| Collected data entries |
————

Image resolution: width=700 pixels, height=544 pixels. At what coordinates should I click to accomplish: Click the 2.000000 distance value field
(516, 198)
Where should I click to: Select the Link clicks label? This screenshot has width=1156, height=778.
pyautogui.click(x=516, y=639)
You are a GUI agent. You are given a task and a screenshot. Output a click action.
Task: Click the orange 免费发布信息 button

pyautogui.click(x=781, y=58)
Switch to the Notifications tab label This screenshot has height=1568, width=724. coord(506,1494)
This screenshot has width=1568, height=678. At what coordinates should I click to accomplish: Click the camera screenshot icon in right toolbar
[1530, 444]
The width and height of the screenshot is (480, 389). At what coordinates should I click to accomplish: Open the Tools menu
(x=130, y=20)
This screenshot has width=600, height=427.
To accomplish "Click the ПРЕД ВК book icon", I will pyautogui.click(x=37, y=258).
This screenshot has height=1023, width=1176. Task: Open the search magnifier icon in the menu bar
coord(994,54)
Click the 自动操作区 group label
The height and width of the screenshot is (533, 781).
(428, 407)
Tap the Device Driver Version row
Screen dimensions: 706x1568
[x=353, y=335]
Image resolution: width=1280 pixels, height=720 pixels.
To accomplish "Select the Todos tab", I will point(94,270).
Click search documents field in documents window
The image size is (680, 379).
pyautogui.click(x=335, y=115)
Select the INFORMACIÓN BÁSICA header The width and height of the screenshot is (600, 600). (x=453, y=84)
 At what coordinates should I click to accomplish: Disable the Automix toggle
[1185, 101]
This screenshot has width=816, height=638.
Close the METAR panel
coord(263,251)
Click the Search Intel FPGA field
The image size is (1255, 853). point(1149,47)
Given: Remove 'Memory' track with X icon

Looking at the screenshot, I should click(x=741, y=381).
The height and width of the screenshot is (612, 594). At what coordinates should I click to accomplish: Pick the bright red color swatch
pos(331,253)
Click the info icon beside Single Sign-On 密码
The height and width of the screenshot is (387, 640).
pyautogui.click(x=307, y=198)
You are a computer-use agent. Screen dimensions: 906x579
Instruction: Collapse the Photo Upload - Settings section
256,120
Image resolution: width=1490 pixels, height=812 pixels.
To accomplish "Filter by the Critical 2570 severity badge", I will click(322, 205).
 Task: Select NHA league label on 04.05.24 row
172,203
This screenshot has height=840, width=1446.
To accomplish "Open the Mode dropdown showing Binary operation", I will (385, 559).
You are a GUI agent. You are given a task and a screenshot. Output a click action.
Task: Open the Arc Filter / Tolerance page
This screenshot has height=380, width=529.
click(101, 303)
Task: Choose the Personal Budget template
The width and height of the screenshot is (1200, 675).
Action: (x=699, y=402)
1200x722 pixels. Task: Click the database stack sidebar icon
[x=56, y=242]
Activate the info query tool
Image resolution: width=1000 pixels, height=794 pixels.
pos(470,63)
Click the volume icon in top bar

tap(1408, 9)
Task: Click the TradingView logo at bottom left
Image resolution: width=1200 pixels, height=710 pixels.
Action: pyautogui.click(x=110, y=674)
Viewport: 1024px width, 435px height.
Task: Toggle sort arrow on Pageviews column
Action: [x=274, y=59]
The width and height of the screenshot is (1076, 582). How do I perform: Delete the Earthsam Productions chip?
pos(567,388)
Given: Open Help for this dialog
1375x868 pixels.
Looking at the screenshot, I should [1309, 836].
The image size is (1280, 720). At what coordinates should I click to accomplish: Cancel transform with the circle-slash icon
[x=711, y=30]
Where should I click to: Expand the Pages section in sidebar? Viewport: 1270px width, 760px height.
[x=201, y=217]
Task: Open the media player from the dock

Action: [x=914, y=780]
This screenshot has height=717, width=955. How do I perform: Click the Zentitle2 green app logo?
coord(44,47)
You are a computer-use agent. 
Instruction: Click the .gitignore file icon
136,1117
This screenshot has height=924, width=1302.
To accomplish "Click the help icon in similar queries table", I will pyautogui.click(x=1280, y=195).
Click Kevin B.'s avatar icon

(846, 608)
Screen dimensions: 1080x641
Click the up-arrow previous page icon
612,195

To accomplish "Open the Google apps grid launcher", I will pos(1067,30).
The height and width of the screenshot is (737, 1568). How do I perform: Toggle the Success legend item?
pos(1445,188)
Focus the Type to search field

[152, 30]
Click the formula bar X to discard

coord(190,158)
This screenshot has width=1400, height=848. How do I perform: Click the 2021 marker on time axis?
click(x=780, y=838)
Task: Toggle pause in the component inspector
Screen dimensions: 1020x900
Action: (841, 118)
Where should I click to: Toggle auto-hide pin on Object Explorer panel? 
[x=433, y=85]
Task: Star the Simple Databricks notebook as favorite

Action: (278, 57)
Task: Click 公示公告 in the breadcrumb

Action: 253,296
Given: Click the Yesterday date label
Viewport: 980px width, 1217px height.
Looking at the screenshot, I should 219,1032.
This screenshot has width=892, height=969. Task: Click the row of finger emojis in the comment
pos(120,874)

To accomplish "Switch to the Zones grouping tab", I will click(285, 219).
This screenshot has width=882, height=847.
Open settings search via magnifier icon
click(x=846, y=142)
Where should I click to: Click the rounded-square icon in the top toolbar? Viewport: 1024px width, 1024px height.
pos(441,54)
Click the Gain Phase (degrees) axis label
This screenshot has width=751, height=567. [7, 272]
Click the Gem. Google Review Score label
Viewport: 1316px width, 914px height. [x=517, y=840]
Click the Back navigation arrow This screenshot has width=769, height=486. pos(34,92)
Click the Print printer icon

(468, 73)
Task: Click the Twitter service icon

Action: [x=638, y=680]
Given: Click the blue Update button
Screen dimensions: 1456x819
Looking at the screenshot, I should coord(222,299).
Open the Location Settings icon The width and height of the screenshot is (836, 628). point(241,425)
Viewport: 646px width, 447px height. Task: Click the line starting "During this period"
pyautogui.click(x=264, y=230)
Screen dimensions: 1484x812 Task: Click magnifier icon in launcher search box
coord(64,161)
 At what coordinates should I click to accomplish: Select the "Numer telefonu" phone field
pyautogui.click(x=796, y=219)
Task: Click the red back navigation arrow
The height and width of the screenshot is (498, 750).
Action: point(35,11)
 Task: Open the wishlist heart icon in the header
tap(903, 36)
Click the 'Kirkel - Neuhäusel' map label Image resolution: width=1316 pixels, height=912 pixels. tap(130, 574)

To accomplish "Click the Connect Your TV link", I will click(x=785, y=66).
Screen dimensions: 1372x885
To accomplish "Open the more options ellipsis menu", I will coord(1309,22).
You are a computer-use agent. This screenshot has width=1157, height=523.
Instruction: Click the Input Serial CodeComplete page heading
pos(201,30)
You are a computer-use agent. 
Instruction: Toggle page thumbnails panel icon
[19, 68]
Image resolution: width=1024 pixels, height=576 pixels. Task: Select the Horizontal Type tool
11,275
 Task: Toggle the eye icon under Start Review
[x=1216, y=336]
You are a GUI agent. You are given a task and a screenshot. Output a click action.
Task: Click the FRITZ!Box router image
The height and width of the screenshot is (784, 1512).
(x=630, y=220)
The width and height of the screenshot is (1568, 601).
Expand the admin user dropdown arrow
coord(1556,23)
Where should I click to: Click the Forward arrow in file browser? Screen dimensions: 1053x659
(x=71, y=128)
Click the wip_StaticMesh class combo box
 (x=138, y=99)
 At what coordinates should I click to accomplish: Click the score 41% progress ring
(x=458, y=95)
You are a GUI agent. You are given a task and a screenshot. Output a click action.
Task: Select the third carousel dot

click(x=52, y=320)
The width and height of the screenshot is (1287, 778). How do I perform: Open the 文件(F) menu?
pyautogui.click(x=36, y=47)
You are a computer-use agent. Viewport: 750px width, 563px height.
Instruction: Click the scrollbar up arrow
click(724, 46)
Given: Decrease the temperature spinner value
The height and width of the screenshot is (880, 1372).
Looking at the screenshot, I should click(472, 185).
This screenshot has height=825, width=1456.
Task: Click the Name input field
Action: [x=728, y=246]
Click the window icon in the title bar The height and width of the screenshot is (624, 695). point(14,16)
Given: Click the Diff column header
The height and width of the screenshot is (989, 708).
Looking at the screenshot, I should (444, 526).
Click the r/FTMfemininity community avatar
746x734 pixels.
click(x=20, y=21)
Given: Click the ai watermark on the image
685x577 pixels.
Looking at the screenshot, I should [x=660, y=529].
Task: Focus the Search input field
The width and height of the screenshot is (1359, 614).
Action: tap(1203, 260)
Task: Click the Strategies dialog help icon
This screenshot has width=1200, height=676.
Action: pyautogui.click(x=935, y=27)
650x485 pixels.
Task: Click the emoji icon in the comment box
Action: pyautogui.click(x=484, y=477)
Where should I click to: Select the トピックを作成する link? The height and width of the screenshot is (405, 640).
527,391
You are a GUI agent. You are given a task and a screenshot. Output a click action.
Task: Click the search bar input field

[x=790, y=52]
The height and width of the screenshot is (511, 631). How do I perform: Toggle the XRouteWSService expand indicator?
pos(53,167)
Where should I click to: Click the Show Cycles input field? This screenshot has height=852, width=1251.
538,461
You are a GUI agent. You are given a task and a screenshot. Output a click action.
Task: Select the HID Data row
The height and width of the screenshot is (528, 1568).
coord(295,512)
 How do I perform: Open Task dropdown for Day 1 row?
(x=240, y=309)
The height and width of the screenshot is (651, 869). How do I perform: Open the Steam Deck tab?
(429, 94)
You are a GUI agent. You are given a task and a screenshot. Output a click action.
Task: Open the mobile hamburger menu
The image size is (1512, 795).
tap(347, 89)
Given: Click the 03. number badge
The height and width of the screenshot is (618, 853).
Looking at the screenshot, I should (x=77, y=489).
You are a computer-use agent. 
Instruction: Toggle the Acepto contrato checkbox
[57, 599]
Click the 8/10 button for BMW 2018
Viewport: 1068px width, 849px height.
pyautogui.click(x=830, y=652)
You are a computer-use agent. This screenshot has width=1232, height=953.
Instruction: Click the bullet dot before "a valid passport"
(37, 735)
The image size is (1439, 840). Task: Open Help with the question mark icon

————

| EXERCISE DIRECTIONS |
Rescale the listing from the line that has "Task: Click the red back navigation arrow" through the line that has "I will coord(1309,22).", reproducing every line in that span with the requests intact. Multiply each click coordinate in the answers by 2.4 and round to whole numbers with halves going up, leaving all other numbers unchanged.

| TASK OUTPUT |
Task: Click the red back navigation arrow
The height and width of the screenshot is (498, 750).
Action: point(84,26)
 Task: Open the wishlist heart icon in the header
tap(2167, 86)
Click the 'Kirkel - Neuhäusel' map label Image resolution: width=1316 pixels, height=912 pixels. tap(312, 1378)

To accomplish "Click the Connect Your TV link", I will click(x=1884, y=158).
Screen dimensions: 1372x885
To accomplish "Open the more options ellipsis menu", I will coord(3142,53).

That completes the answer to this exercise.